Dr Rom is a Louis Frieberg Postdoctoral Fellow during the autumn-winter semester of the academic year 2021-22. She earned her BA in East Asian Studies (2013) from Tel-Aviv University; and her MPhil (2015) and PhD (2020) in Chinese Studies from the University of Cambridge.
Her research focuses on the social and political aspects of hearing, sound, and silence in early China (particularly the Warring States and Western Han periods). Her doctoral dissertation, titled Polyphonic Thinking: Music and Authority in Early China, examined the rhetorical and political functions of music in the Warring States (453-221 BCE) and Western Han (206 BCE – 9 CE) periods. Currently, she researches the social history of deafness in early China, and editing a volume on the history of disability in ancient China, titled Other Bodies: Disability and Bodily Impairment in Early China. She is also finalising the manuscript of a monograph based on her doctoral dissertation.

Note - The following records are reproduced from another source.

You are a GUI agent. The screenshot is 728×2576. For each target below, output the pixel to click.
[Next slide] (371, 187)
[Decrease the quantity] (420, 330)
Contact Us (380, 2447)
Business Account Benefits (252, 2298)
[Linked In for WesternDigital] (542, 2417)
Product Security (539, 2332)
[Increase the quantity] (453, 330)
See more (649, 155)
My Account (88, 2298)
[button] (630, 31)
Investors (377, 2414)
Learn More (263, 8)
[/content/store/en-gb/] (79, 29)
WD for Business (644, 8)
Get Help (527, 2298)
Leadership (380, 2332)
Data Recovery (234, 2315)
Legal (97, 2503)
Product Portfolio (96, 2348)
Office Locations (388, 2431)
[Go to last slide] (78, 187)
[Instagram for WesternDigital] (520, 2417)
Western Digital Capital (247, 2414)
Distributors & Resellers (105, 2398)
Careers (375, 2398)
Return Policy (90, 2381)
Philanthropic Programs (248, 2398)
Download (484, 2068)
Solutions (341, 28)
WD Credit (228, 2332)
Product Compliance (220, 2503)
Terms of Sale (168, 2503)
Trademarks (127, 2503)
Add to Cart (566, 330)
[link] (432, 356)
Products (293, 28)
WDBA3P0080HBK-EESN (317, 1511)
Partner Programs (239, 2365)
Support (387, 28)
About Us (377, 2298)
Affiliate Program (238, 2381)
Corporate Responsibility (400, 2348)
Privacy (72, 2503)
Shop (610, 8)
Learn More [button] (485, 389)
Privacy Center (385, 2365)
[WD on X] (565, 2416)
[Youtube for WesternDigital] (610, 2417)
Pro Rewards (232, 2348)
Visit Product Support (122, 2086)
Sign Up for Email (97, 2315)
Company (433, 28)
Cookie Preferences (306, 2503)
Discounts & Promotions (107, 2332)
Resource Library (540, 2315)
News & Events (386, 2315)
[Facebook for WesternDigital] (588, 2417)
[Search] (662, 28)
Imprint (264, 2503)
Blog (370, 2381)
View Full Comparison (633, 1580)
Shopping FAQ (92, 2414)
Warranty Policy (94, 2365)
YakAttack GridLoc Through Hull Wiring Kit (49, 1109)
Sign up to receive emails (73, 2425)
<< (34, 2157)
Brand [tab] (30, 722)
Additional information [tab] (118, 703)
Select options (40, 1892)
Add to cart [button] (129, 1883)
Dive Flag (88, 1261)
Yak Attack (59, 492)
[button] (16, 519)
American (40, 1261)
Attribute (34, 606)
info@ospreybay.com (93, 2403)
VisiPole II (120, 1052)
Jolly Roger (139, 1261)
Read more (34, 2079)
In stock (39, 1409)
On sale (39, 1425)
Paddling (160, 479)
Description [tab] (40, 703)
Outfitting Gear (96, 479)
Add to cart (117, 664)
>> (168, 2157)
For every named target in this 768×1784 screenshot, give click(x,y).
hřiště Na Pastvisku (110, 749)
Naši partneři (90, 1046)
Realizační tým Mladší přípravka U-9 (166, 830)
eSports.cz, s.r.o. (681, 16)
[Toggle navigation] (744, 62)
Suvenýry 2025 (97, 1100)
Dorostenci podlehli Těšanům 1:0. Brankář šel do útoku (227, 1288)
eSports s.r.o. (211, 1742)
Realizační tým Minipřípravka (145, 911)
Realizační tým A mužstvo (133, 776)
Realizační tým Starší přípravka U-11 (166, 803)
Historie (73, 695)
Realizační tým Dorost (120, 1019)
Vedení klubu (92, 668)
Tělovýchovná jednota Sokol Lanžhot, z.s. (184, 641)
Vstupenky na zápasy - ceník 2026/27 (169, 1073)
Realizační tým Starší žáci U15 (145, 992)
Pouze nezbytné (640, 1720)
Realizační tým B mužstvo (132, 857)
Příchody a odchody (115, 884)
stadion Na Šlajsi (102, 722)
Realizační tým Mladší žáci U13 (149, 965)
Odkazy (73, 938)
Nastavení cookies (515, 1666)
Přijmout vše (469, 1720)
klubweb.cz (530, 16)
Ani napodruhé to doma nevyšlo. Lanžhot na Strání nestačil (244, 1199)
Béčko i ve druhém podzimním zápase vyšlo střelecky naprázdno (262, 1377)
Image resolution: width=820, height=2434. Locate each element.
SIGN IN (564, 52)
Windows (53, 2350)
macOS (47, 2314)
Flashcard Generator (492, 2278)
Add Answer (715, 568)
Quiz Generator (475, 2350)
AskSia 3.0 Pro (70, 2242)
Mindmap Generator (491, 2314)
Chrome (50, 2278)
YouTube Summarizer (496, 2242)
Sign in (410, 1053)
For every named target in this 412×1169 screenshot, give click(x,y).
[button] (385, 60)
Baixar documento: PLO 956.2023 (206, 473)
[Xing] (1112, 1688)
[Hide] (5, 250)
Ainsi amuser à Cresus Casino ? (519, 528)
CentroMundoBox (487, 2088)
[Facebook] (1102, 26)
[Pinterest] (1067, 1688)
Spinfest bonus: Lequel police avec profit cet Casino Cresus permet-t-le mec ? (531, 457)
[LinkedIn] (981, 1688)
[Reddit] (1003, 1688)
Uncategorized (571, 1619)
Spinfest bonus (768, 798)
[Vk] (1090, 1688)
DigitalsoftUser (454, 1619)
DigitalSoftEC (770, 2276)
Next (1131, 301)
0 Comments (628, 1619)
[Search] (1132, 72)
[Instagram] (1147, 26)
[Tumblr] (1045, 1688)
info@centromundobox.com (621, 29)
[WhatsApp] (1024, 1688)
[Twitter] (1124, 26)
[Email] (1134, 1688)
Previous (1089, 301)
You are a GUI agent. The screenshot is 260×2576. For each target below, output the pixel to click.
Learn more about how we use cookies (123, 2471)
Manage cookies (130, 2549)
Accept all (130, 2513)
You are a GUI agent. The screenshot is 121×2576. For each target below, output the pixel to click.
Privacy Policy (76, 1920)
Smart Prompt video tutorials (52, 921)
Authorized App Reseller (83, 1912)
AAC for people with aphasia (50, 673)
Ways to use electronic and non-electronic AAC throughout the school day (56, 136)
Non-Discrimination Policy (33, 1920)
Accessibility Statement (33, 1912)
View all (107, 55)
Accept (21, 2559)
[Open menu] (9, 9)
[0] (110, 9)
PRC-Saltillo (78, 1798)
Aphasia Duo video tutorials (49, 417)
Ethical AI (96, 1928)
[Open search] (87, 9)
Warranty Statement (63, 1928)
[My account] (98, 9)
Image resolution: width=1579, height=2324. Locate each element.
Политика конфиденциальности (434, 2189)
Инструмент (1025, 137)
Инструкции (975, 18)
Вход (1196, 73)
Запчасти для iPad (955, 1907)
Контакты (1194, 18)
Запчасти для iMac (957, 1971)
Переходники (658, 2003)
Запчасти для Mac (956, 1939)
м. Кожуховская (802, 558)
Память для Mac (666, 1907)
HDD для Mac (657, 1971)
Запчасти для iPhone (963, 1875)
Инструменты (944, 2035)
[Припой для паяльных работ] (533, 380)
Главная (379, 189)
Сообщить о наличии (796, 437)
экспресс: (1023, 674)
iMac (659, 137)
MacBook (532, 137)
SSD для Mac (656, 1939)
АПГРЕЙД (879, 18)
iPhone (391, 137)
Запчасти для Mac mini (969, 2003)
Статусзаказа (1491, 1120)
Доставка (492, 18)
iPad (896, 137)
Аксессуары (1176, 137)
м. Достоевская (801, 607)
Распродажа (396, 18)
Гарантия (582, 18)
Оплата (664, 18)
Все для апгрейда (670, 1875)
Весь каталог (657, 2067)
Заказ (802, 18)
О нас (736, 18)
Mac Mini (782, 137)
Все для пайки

Dr Rom has been teaching Classical Chinese at the University of Cambridge since 2016. This semester, she will be teaching an MA course titled ‘Music and Political Authority in Chinese History – From the Warring States to Early Medieval Times.’ Her publications include the articles ‘Echoing Rulership: Understanding Musical References in the Huainanzi’ (Early China, 2017) and ‘Beat the Drums or Break Them: Bells and Drums as Communication Devices in Early Chinese Warfare’ (Journal of Chinese Military History, 2020).